Text and element pointing records
::::
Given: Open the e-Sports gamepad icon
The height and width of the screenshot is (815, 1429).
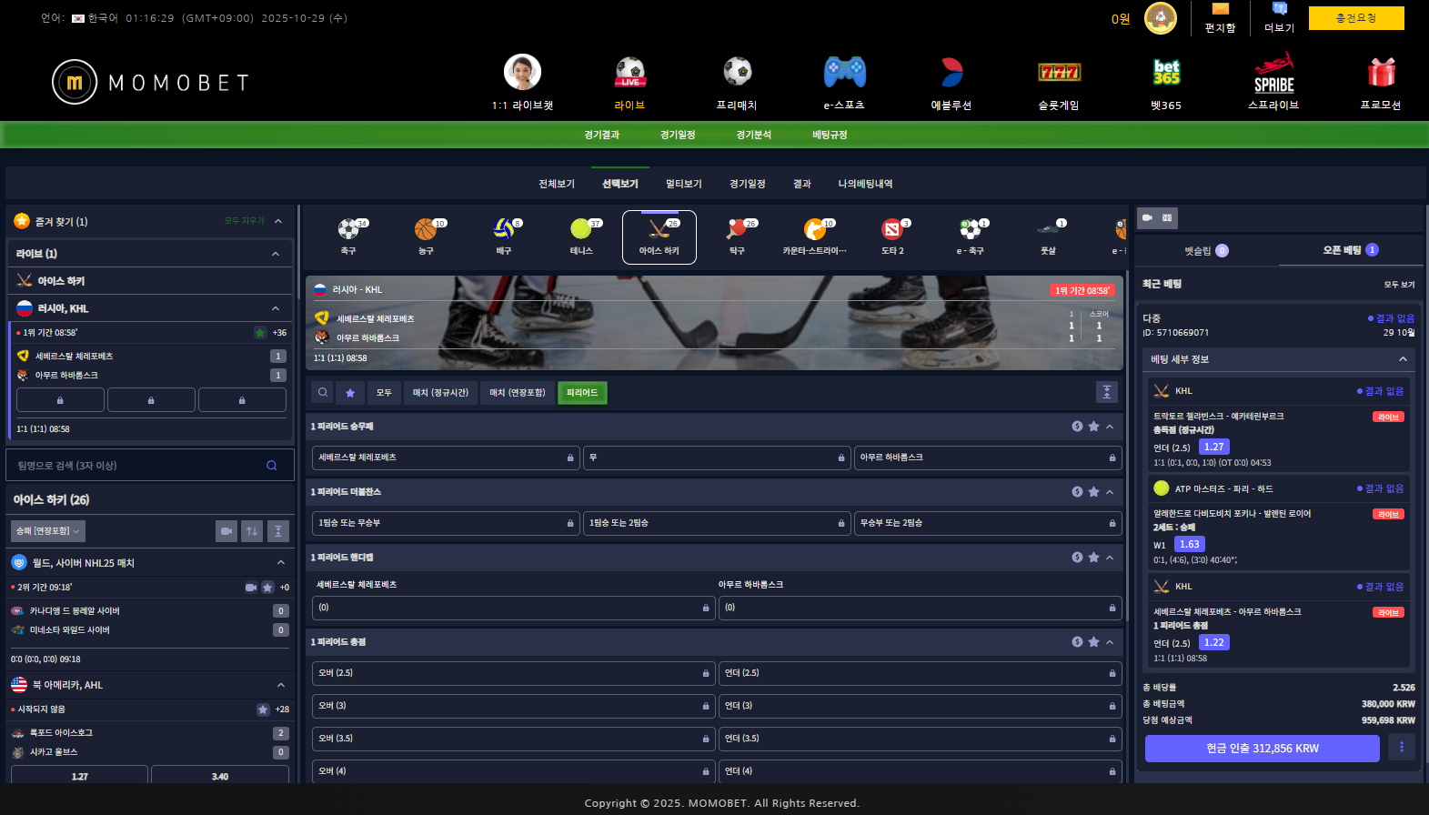Looking at the screenshot, I should click(844, 73).
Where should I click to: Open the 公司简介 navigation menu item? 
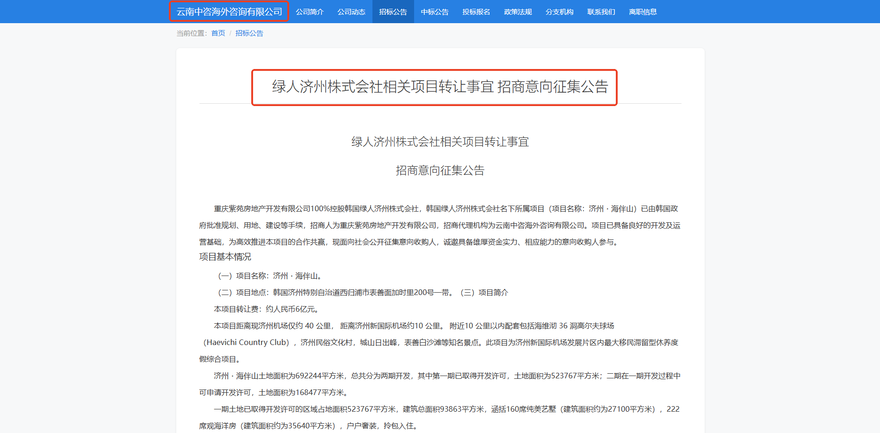tap(310, 12)

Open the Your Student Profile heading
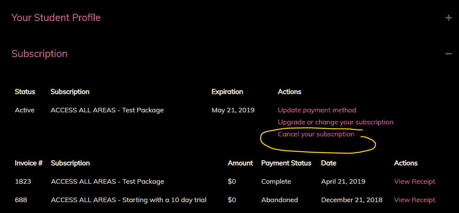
::::
◆ TASK OBJECTIVE:
In the listing above, change every "Open" to "Select" and leave everything else as it is. Leave the pictures out of your answer.

◆ RESPONSE TO THE EXERCISE:
Given: Select the e-Sports gamepad icon
The height and width of the screenshot is (815, 1429).
Looking at the screenshot, I should click(844, 73).
Where should I click to: Select the 公司简介 navigation menu item? 
tap(310, 12)

Select the Your Student Profile heading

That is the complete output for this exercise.